Running via ports can cause diverse errors. Try to compile Tesseract
natively. I use revision 549 and as I said it works fine.

Such tables as you have present a challenge for simple layout
processing algorithms, due to sparsely located text. A minimal skew
which is almost inevitable could break all the logic. In such cases I
prefer to devise a custom made segmentation logic specific to the
document type being processed.
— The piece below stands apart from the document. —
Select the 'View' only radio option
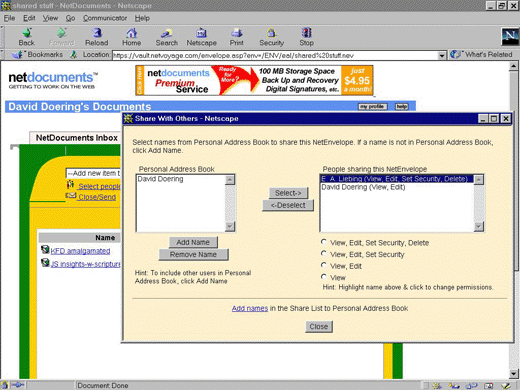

In this way I do not depend on
Tesseract's segmentation - Tesseract is being used as a raw
classifier.

Warm regards,
Dmitry Silaev





On Sun, Mar 13, 2011 at 4:47 PM, manuel...@gmail.com
<manuel...@gmail.com> wrote:
> I'm using the latest version tesseract @3.00_2+eng
> I installed using ports in MacOSX
>
> Another question Dmitry about this sample
> In this sample why doesn't tesseract recognize a complete row? It's not a 
> perfect align, but it is impossible to get a image 100% aligned.
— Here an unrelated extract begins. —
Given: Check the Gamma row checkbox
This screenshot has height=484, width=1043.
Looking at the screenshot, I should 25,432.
> Tesseract is breaking columns in new lines like :
>
> 00001           test    productA
> 00002           test2
> productB
>
> Do you know how to fix it?
>
> Regard
> Manuel Pardo
>
>
> Em 13/03/2011, às 08:32, Dmitry Silaev escreveu:
>
>> Manuel,
>>
>> The sample you provided definitely has insufficient resolution. You
>> may only expect some part of the heading to be recognized. So this is
>> what happened when I've run the recognition of your image. But I
>> haven't got any error or warning messages with my "por.traineddata" at
>> all!
>>
>> However all this was tested under Windows. Probably I can try this
>> under Ubuntu, but I don't know when I have enough time to reboot, set
>> up a C++ compiler, build Tesseract and do some testing, sorry ))
>>
>> Are you sure you downloaded the latest stable version of Tesseract?
>>
>> Warm regards,
>> Dmitry Silaev
>>
>>
>>
>>
>>
>> On Thu, Mar 10, 2011 at 9:32 PM, manuel...@gmail.com
>> <manuel...@gmail.com> wrote:
>>> I just replaced por.traineddata with your file por.traineddata.
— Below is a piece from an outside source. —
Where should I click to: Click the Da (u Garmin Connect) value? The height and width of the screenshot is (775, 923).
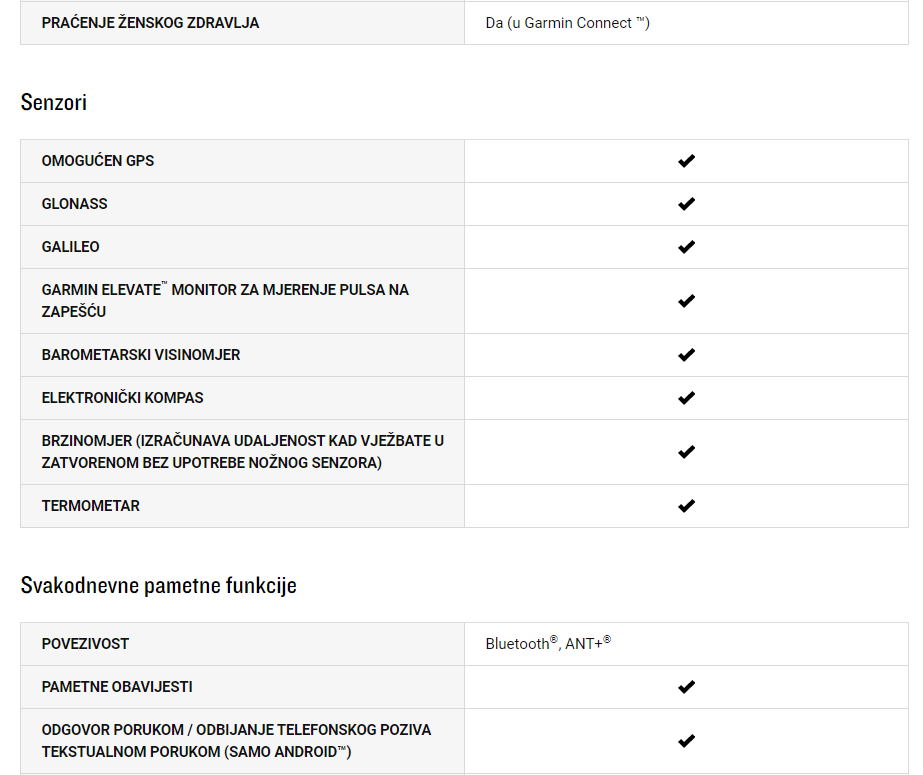pos(567,23)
>>> After that I'm getting this message error:
>>>
>>>>> manuel$ tesseract input.tiff output -l por
>>>>> actual_tessdata_num_entries_ <= TESSDATA_NUM_ENTRIES:Error:Assert 
>>>>> failed:in file tessdatamanager.cpp, line 55
>>>>> Segmentation fault
>>>
>>> I haven't succeeded. I'm using version 3 - MacOSX 10.6
>>>
>>>
>>>
>>> Attached Reported.tiff
>>>
>>>
>>>
>>>
>>>
>>>
>>> Regards
>>> Manuel Pardo
>>>
>>> Em 04/03/2011, às 03:19, Dmitry Silaev escreveu:
>>>
>>>> Manuel,
>>>>
>>>> Is the error message generated by version 2.xx? Did you try to run
>>>> version 3.xx with my "por.traineddata" file?
>>>> I don't get it - have you succeeded or not?
>>>> Please provide us with the image you are trying to recognize.
>>>>
>>>> Warm regards,
>>>> Dmitry Silaev
>>>>
>>>>
>>>>
>>>>
>>>>
>>>> On Thu, Mar 3, 2011 at 5:34 PM, manuel...@gmail.com <manuel...@gmail.com> 
>>>> wrote:
>>>>> Hi Dmitry,
>>>>>
>>>>> I just replaced with your file por.traineddata
>>>>> But I'm getting an error:
>>>>>
>>>>> manuel$ tesseract input.tiff output -l por
>>>>> actual_tessdata_num_entries_ <= TESSDATA_NUM_ENTRIES:Error:Assert 
>>>>> failed:in file tessdatamanager.cpp, line 55
>>>>> Segmentation fault
>>>>>
>>>>> It's seem to be interesting to convert old files from 2.0X to 3, because 
>>>>> there isn't a brazillian portuguese for version 3,  just "portuguese".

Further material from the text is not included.